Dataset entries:
......

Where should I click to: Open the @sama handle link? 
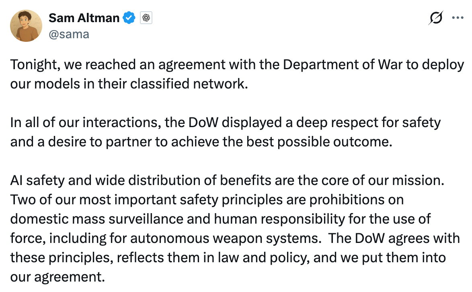click(x=69, y=34)
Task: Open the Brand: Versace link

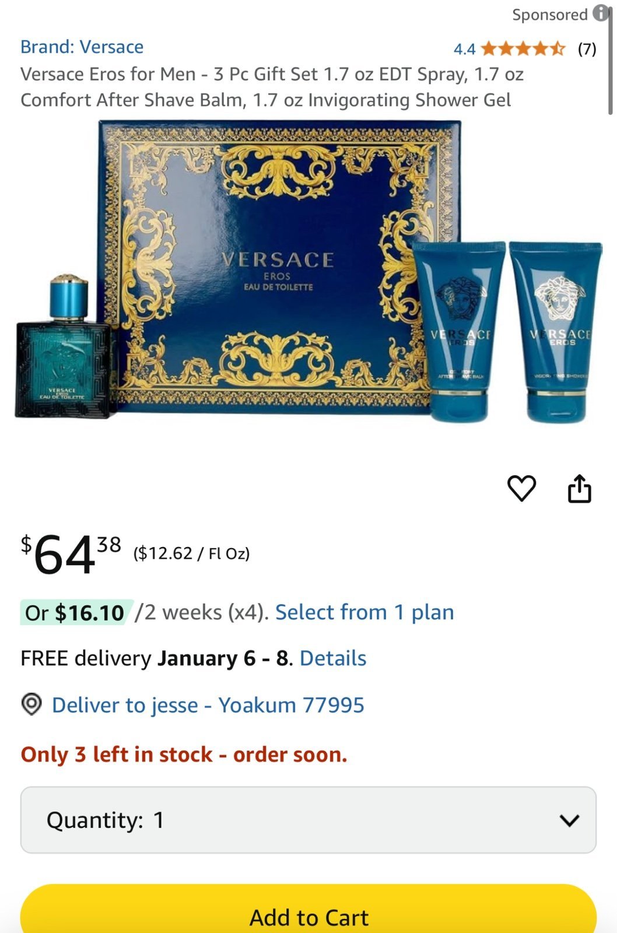Action: (x=82, y=47)
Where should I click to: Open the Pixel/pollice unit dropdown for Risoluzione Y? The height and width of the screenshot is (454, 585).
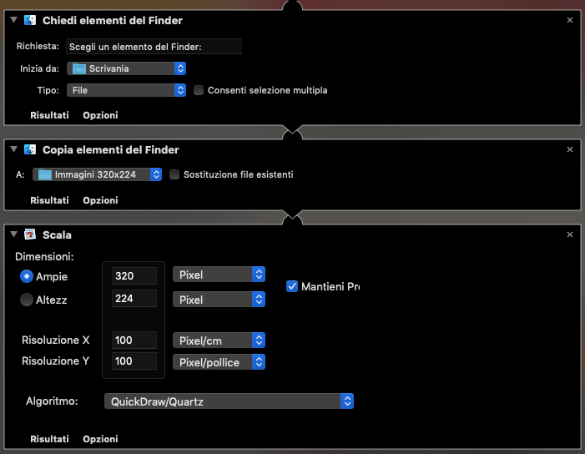[x=219, y=361]
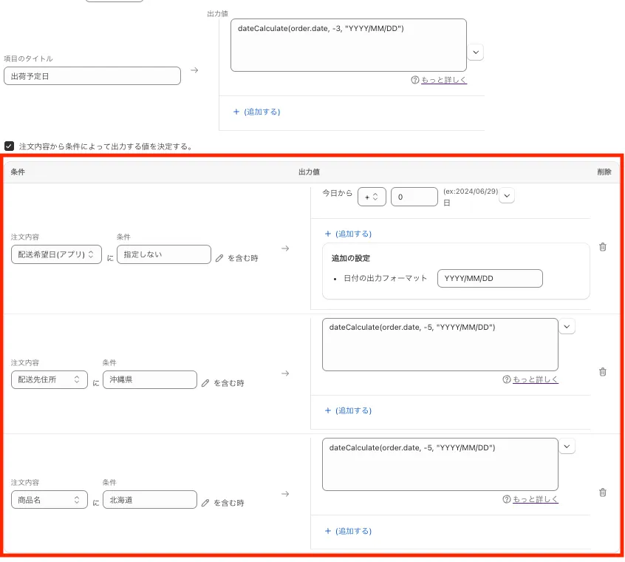This screenshot has height=562, width=625.
Task: Delete the 配送希望日(アプリ) condition row
Action: pos(602,247)
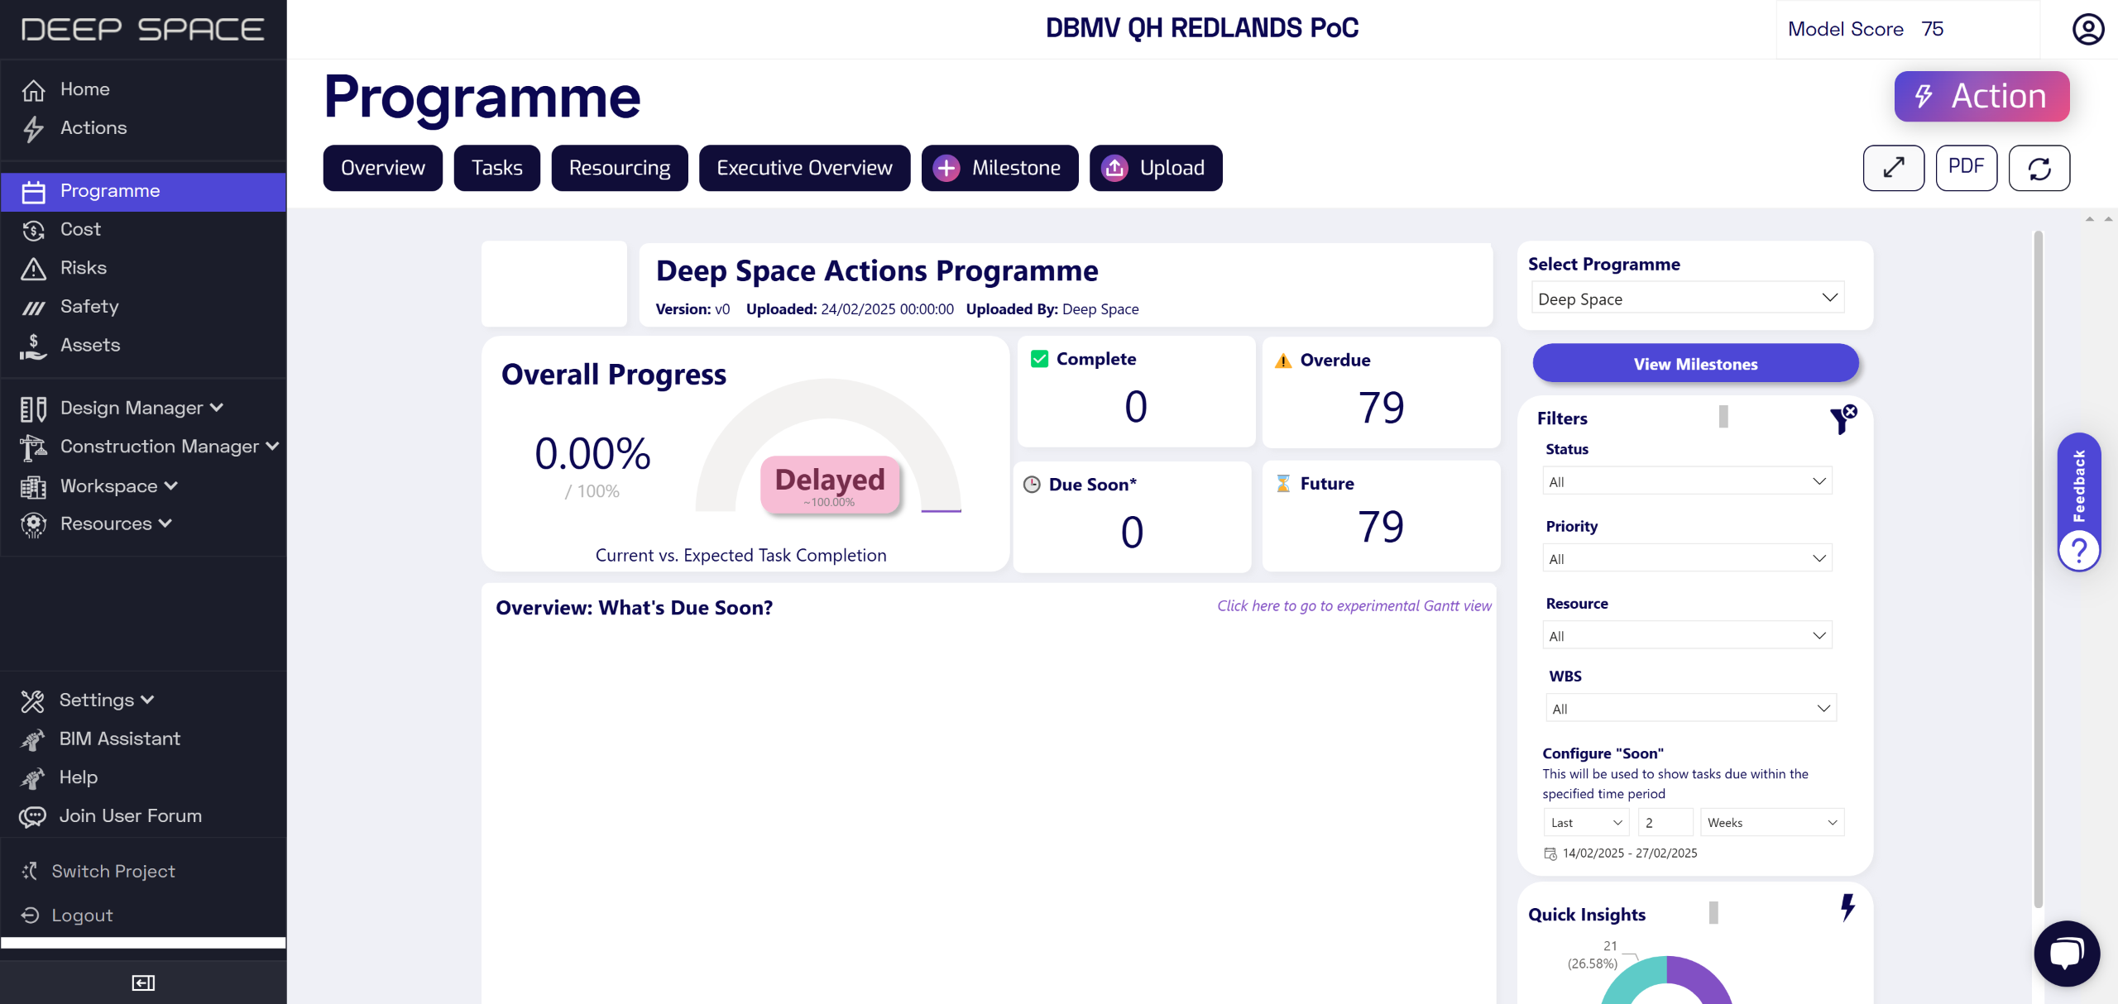Export page using the PDF button
This screenshot has height=1004, width=2118.
[1966, 168]
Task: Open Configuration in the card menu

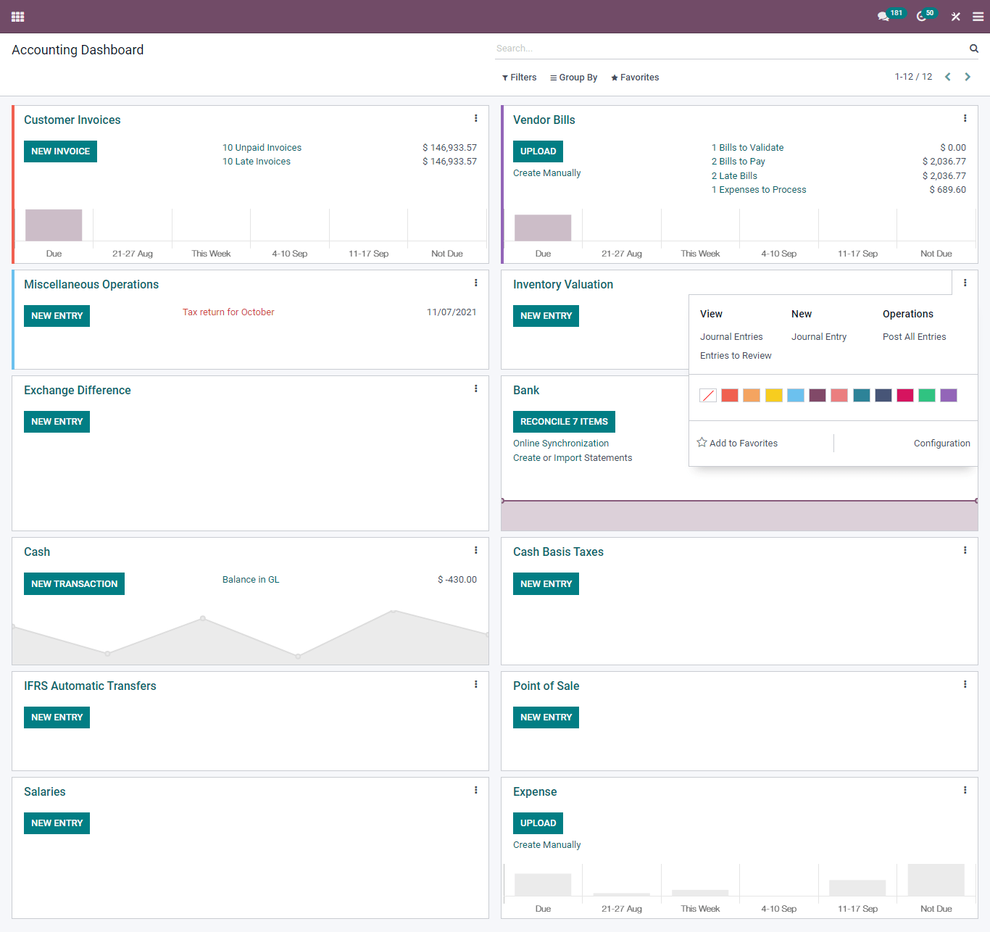Action: pos(941,443)
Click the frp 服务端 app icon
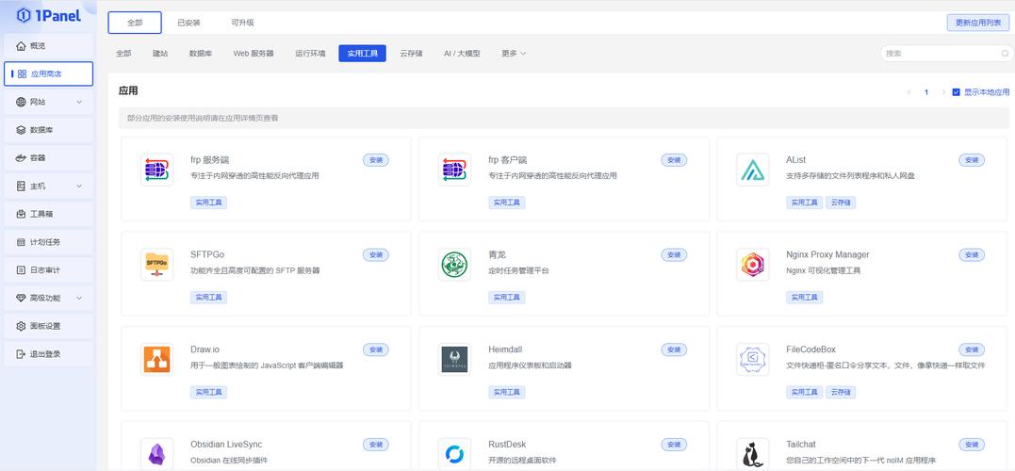The height and width of the screenshot is (471, 1015). 156,170
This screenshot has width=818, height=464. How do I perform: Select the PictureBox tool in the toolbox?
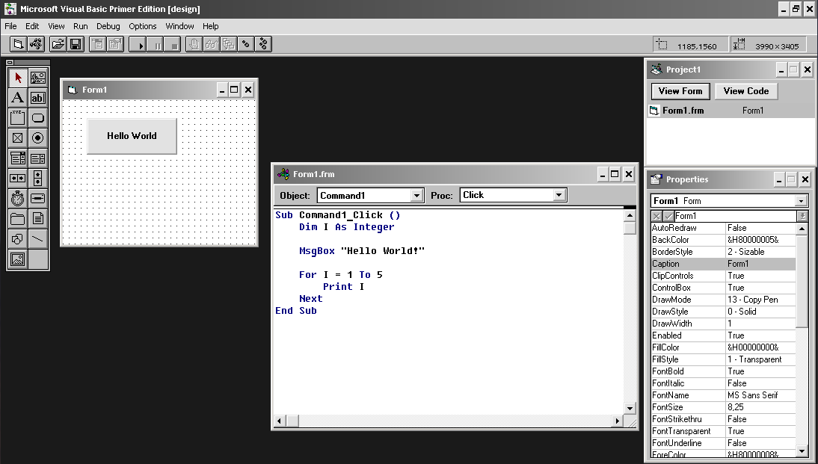point(38,78)
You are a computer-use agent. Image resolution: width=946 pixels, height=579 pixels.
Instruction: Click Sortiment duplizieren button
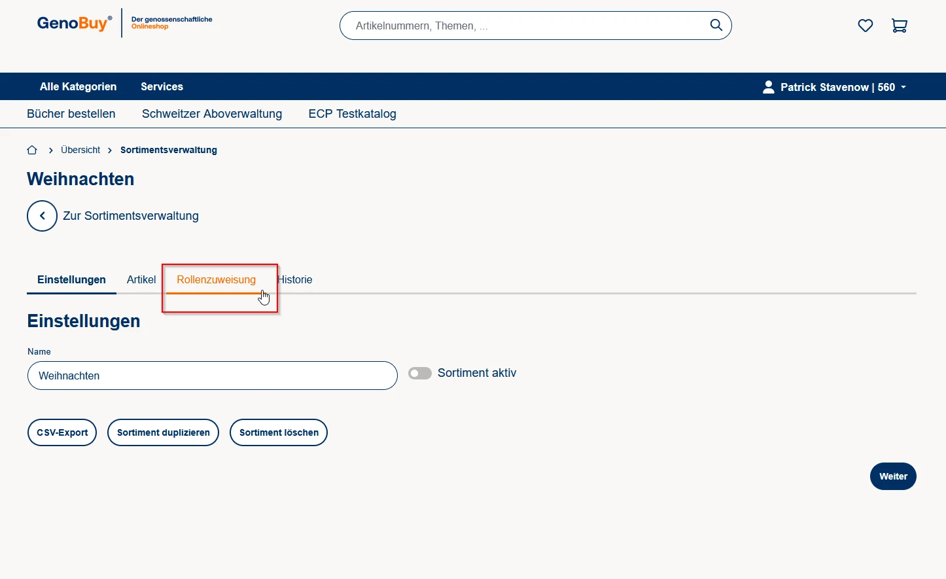pyautogui.click(x=163, y=432)
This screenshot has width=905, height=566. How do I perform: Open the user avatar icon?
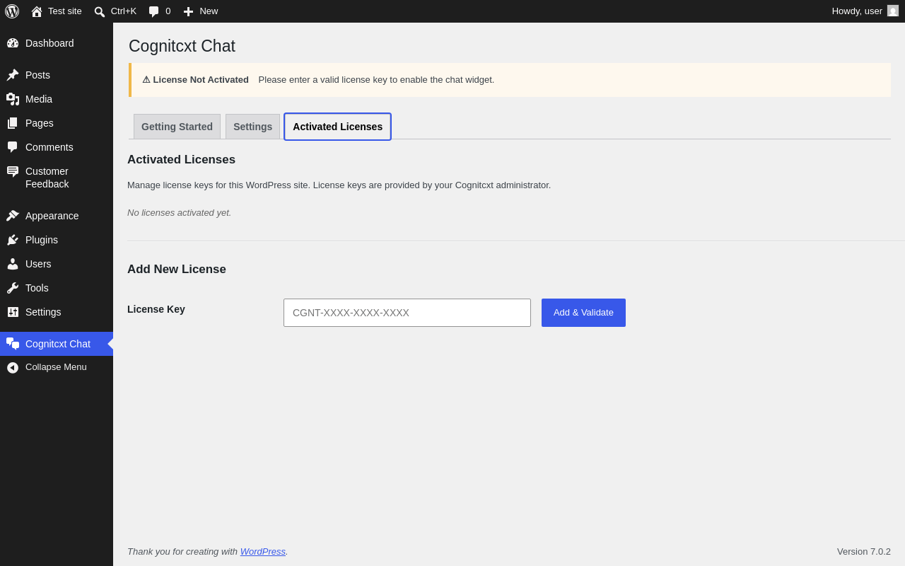[893, 11]
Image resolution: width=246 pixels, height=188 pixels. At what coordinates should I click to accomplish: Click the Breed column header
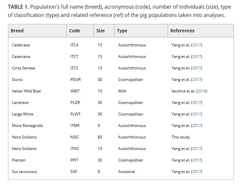tap(17, 31)
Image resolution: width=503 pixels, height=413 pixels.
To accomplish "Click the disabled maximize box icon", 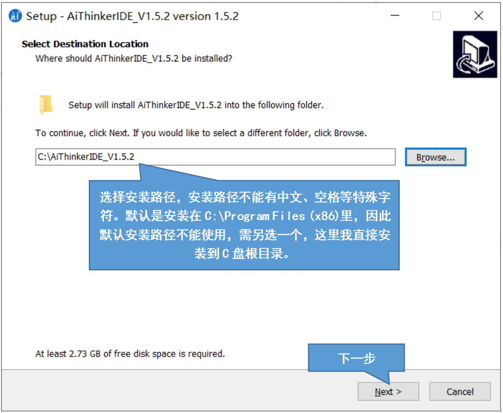I will click(x=436, y=16).
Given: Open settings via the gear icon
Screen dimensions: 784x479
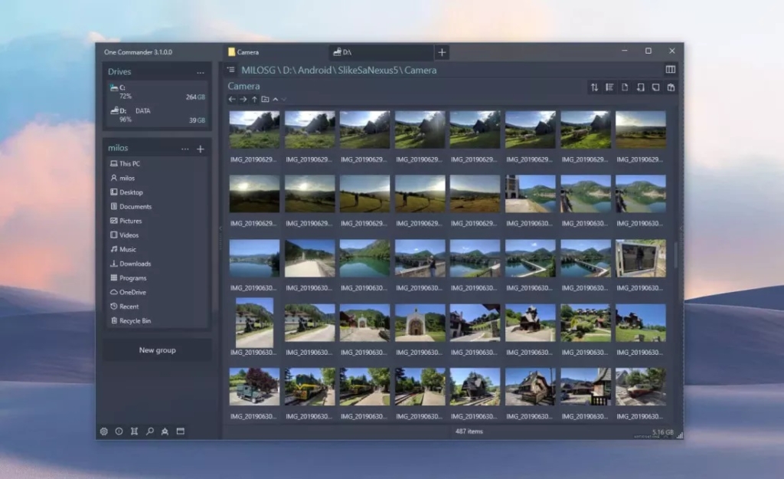Looking at the screenshot, I should [104, 431].
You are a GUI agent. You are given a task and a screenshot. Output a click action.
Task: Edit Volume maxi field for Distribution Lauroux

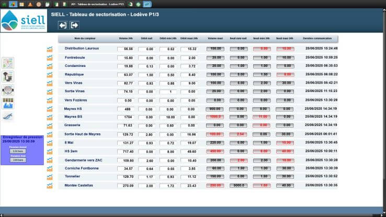click(215, 49)
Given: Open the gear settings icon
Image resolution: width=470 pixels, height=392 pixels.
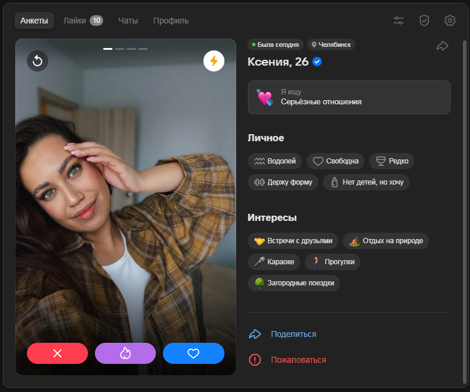Looking at the screenshot, I should coord(450,21).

......

### WHAT THE TASK ASKS
Beginning with the line that contains "Given: Open settings via the gear icon" in the data above, please copy each line exactly until the last line, both ends included, skipping any pictures.

### RESPONSE FOR THIS EXERCISE
Given: Open settings via the gear icon
Screen dimensions: 784x479
Looking at the screenshot, I should [104, 431].
You are a GUI agent. You are given a task and a screenshot. Output a click action.
Task: Edit Volume maxi field for Distribution Lauroux

click(215, 49)
Given: Open the gear settings icon
Image resolution: width=470 pixels, height=392 pixels.
Looking at the screenshot, I should coord(450,21).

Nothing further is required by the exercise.